What do Moire’ and light bulb artefacts look like?
Digital radiography: difference between direct and indirect
Indirect systems
-Use a phosphor to absorb x-rays and release light photons which produce the image (eg layer CsI to convert x-rays into light before capturing the light photons via photodiodes in a TFT array or via tiled charge couple device (CCD) detectors.
Direct systems
-Amorphous selenium is used to allow the direct conversion of the x-ray photons to a charge captured by the TFT array.
DR Indirect (DRI): describe important features of scintillation layer - function, material. What is the effect on spatial resolution?
Scintilaltion layer:
-Scintillation layer converts photons into light.
-Uses caesium iodide to long tubular crystal structures where single x-ray photon is converted into light and funnelled down a small area.
-Improves spatial resolution but creates a much less intense light signal than gadolinium oxysulfide.
DRI: what is the role of the active matrix? What is it made of?
Active matrix
-Made of layer of hydrogenated amorphous silicon and forms the readout electronic.
-Each pixel has: photodiode (amplifies signal from incident light photons), charge capacitor (stores signal of latent image), thin film transistor (TFT switch)
DRI: What is a fill factor? Equation?
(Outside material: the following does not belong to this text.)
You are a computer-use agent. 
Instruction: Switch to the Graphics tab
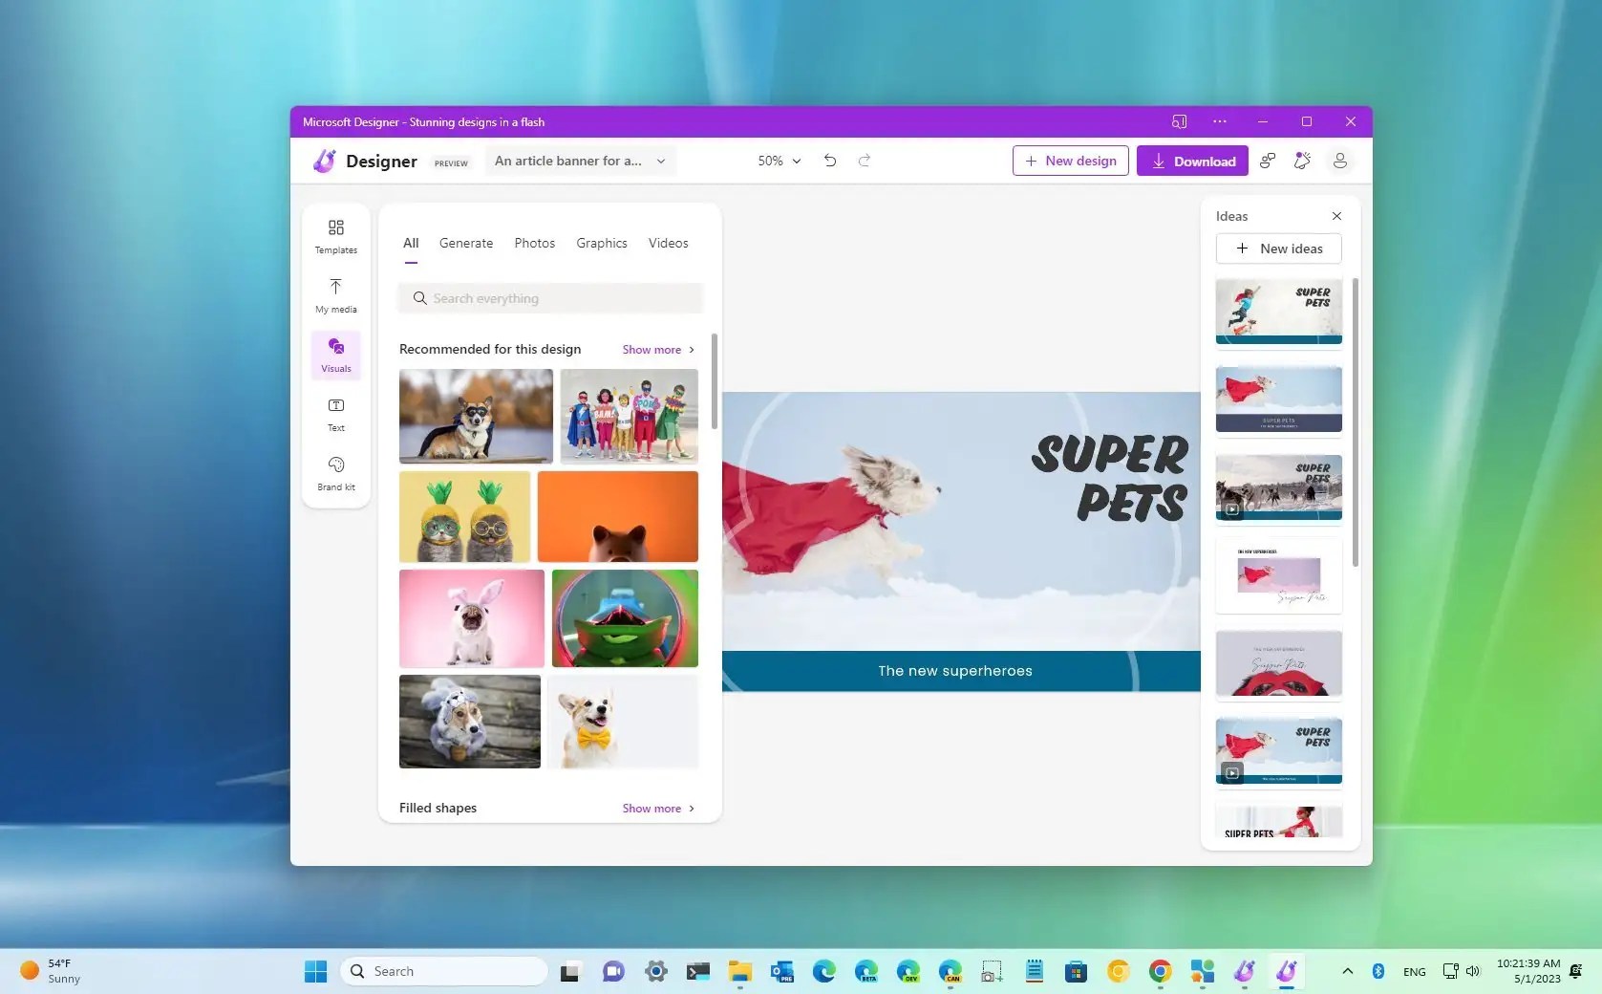[x=601, y=243]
What is the relationship between pixel size and fill factor
-TFT and charge storage capacitor take up a small area of each pixel, prevent formation of image in this area.
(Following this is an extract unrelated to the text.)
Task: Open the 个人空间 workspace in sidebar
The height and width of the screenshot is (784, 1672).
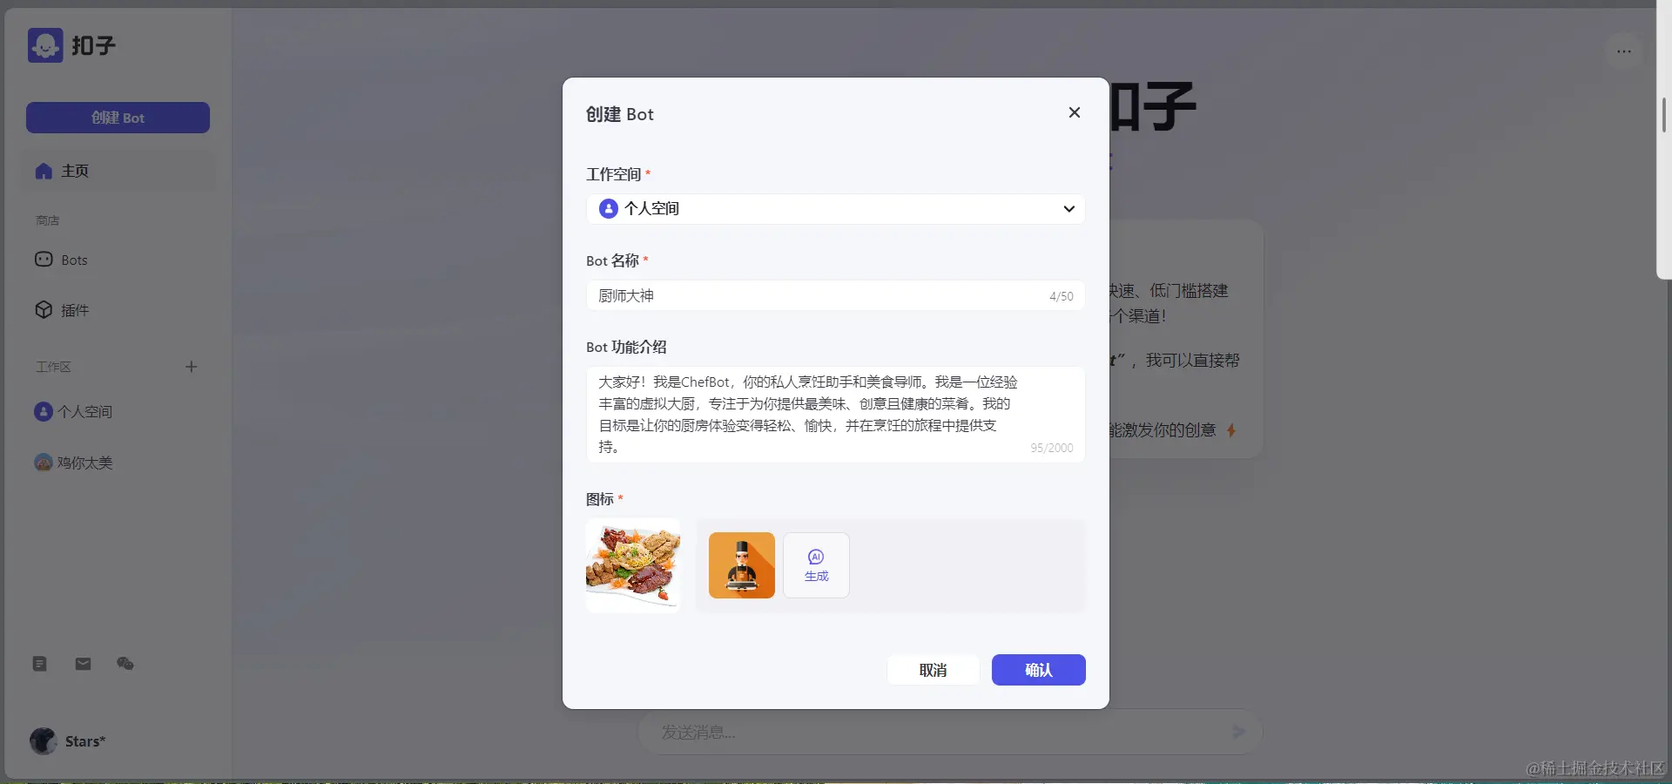Action: click(x=84, y=412)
-Fill factor = sensitive area/overall area
*Decreasing pixel size improve resolution but circuitry size stays the same t/f efficiency of the array changes.
DRI: describe image formation in indirect DR using TFT
- CsI:TI absorbs x-ray photons and releases light photons
- These light photons are then absorbed in the photodiodes and the charge stored in the charge storage capacitor at each pixel location
- The latent image is read out sequentially to a bank of charge sensitive amplifier (TFT switches)
- The resulting voltage signal is then digitised and transferred to the system computer where the DR image is built up
DRI: what other system is there (other than TFT?) Describe the MOA briefly
Charged coupled device (CCD) chip
-Take light and convert to a digital signal.
MOA CCD Indirect DR system:
-Scintillation layer converts x-ray photons into light photons.
-Coupling layer couples light photons to CCD chip.
-Light photons are converted into electrons at CCD chip.
-As electrons are released they stay in dexels (separated by voltage gates) until these are read sequentially by row to digitise the signal into a pixel value.
-The more electrons available: the darker the image appears.